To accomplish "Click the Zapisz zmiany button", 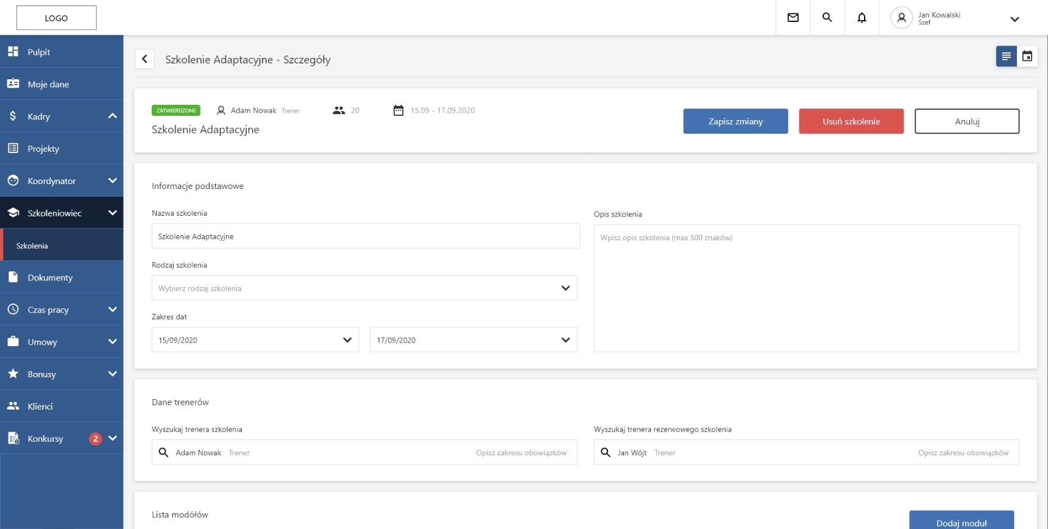I will click(x=735, y=121).
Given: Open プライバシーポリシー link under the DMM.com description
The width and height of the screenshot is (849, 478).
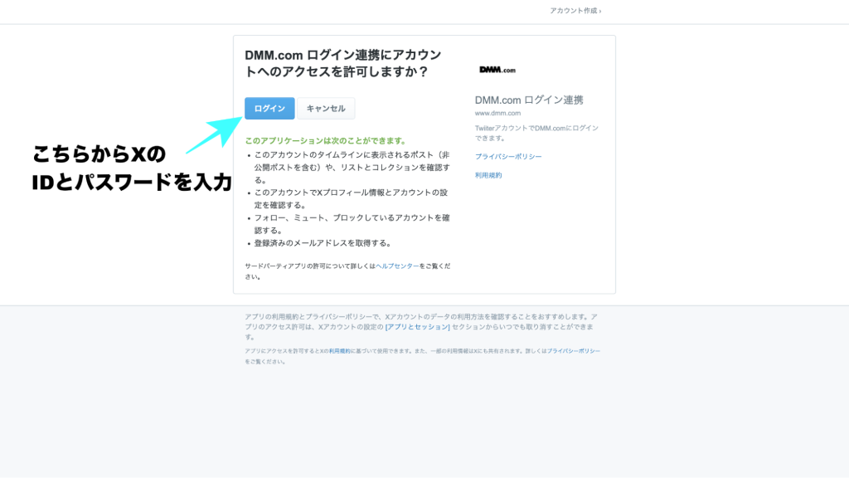Looking at the screenshot, I should pos(508,156).
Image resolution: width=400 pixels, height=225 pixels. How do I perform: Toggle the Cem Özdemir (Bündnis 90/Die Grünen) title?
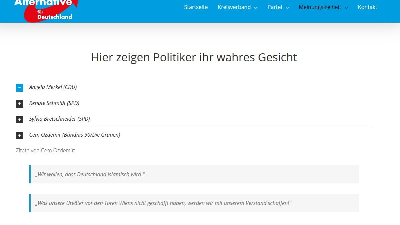tap(75, 135)
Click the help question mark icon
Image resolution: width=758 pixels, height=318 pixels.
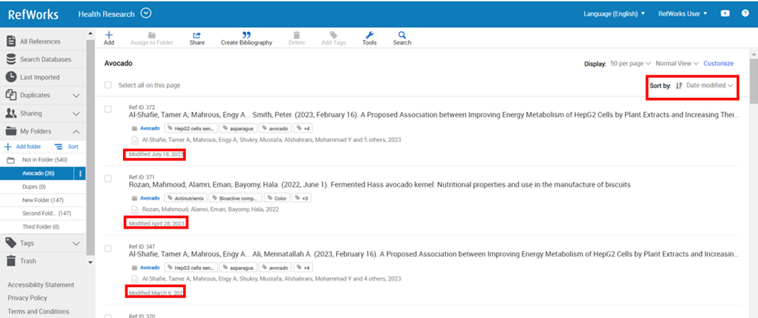coord(745,14)
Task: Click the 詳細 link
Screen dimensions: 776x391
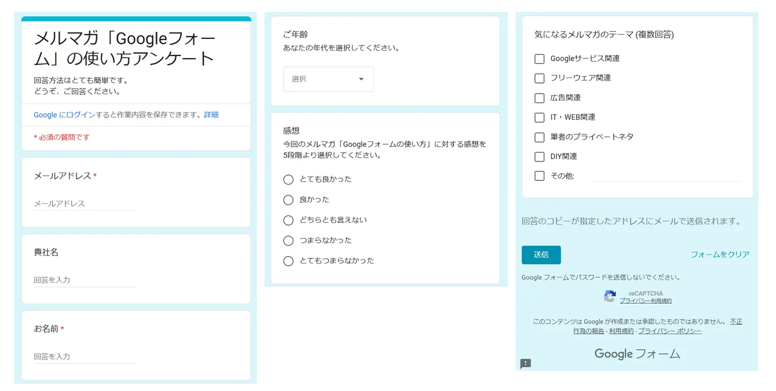Action: pos(211,115)
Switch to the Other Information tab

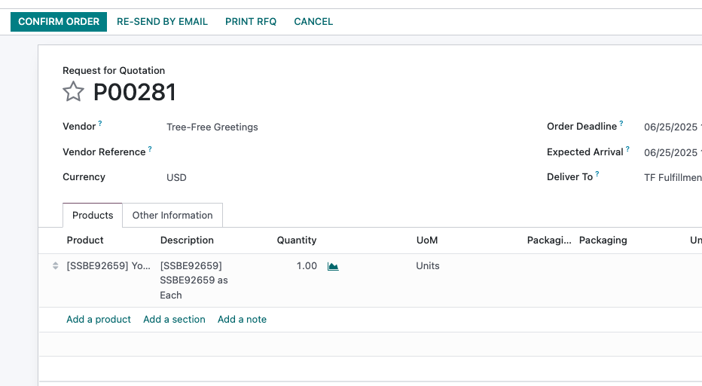pos(172,215)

**What is being asked**
In the entries above, which lines hold the string "link"? Report all of them.

**Solution to this exercise**
Given: Open プライバシーポリシー link under the DMM.com description
Task: Click the 詳細 link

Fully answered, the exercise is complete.